Jakarta, IDN Times – Carlsberg, perusahaan bir terbesar yang berpusat di Denmark mengonfirmasi volume penjualan Coca-Cola di Denmark menurun karena aksi boikot konsumen.
CEO Jacob Aarup-Andersen menyebut penurunan ini hanya terjadi di Denmark, bukan di negara lain. Ia menjelaskan, boikot terhadap merek asal Amerika Serikat (AS) sedang marak di sana.
Aarup-Andersen bilang dampaknya belum terlalu besar, tetapi brand lokal mulai merebut pangsa pasar. Ia mengatakan, Carlsberg tidak memihak dalam aksi boikot ini dan menghormati pilihan konsumen.
“Kami sepenuhnya menghormati keputusan orang-orang,” kata Aarup-Andersen, dikutip dari Anadolu Agency, Rabu (30/4/2025).
Ia mengatakan, baik Pepsi maupun Coca-Cola diproduksi oleh pekerja Denmark di pabrik lokal. Menurutnya, dari sudut pandang Carlsberg, kedua produk itu juga merupakan bagian dari merek Denmark.
1. Seruan boikot muncul setelah Trump ancam rebut Greenland

Boikot terhadap produk AS dipicu oleh pernyataan Presiden AS Donald Trump yang ingin merebut Greenland. Sejak menjabat awal tahun ini, Trump berulang kali menyampaikan hasrat untuk mengambil wilayah otonom milik Denmark itu. Dalam pidatonya di Kongres bulan Maret, Trump mengatakan bahwa Amerika “akan mendapatkannya dengan cara apa pun.”
Pernyataan tersebut langsung memicu amarah publik Denmark yang menganggapnya sebagai bentuk agresi. Anggota grup Facebook berbahasa Denmark bernama Boykot varer fra USA meroket menjadi 95 ribu. Aksi boikot meluas dari sekadar kritik jadi pembangkangan konsumen terhadap produk-produk buatan AS.
Wakil Presiden AS JD Vance bahkan sempat menyindir Denmark sebagai sekutu yang tidak kooperatif. Komentar itu muncul sehari setelah Trump menekankan bahwa Greenland penting demi keamanan internasional.
2. Jolly Cola jadi alternatif favorit pengganti Coca-Cola
Media penyiaran Denmark, DR mengungkapkan, di tengah penurunan minat terhadap Coca-Cola, brand lokal Jolly Cola justru menikmati lonjakan penjualan. Konsumen Denmark ramai-ramai beralih ke minuman dalam negeri sebagai bentuk solidaritas nasional. Supermarket Rema 1000 melaporkan penjualan Jolly Cola pada Maret naik 13 kali lipat dibandingkan periode sama tahun lalu.

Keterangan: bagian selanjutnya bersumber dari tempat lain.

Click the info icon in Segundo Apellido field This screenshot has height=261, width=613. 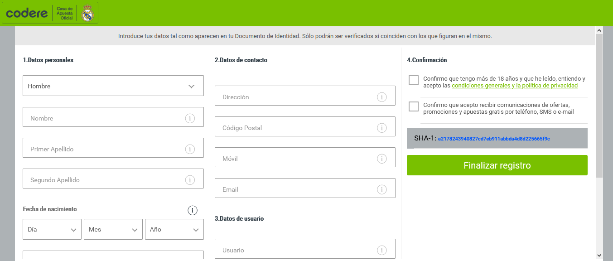coord(190,180)
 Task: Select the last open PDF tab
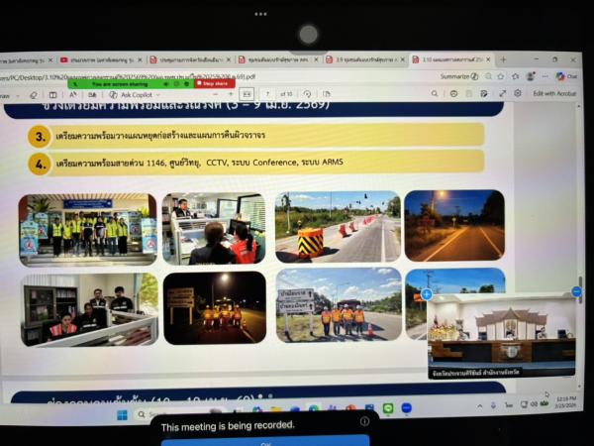[441, 60]
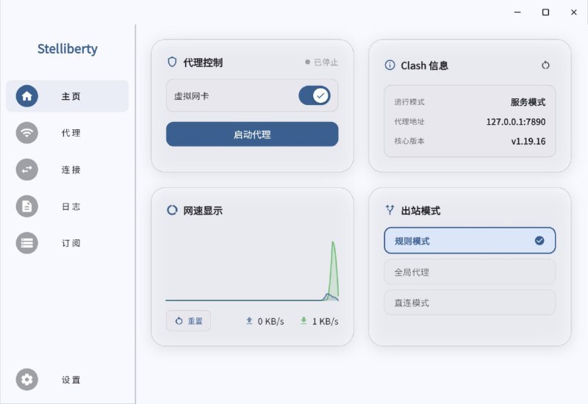Screen dimensions: 588x404
Task: Open the Proxy (代理) wifi icon
Action: click(27, 133)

Lonjakan tersebut tak lepas dari sentimen anti-AS yang makin kuat. Bagi sebagian warga, membeli produk lokal adalah bentuk perlawanan yang damai. Mereka menghindari merek-merek seperti Coca-Cola dan Pepsi, walaupun diproduksi secara lokal.
Dilansir dari Xinhua, Carlsberg sendiri memiliki izin untuk memproduksi dan mendistribusikan Coca-Cola, Fanta, Sprite, dan Schweppes di Denmark. Namun, tren konsumen saat ini lebih berpihak pada produk asli Denmark, bukan lisensi dari luar negeri.

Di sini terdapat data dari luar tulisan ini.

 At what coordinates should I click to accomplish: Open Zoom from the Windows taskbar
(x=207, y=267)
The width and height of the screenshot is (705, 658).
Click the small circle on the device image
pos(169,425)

3. Penurunan penjualan Coca-Cola juga terjadi di negara lain karena isu geopolitik

Meski hanya Denmark yang sedang gencar memboikot Coca-Cola karena Greenland, tekanan terhadap brand ini juga terjadi di negara lain. Di sejumlah negara mayoritas Muslim, Coca-Cola telah lama diboikot akibat dugaan keterkaitan dengan agresi Israel di Gaza. Aksi tersebut berdampak nyata terhadap angka penjualan global.
Pada kuartal I 2025, pendapatan Coca-Cola turun 2 persen menjadi 11,1 miliar dolar AS. Penurunan ini tercatat dalam laporan keuangan yang dirilis Selasa kemarin. Meski demikian, boikot terkait Greenland belum menyebar ke negara-negara lain di Eropa tempat Carlsberg mendistribusikan Pepsi.
Dampak nyata dari sentimen geopolitik terhadap brand global semakin terasa di banyak pasar. Konsumen kini lebih selektif, terutama jika menyangkut posisi politik negara asal produk tersebut.